* [Required work]
Retyping the data exactly is the task. Include every line.

================================

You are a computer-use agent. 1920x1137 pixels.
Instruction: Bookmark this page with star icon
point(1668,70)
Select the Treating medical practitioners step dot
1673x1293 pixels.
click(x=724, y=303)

================================

* [Task answer]
You are a computer-use agent. 1920x1137 pixels.
Instruction: Bookmark this page with star icon
point(1668,70)
Select the Treating medical practitioners step dot
1673x1293 pixels.
click(x=724, y=303)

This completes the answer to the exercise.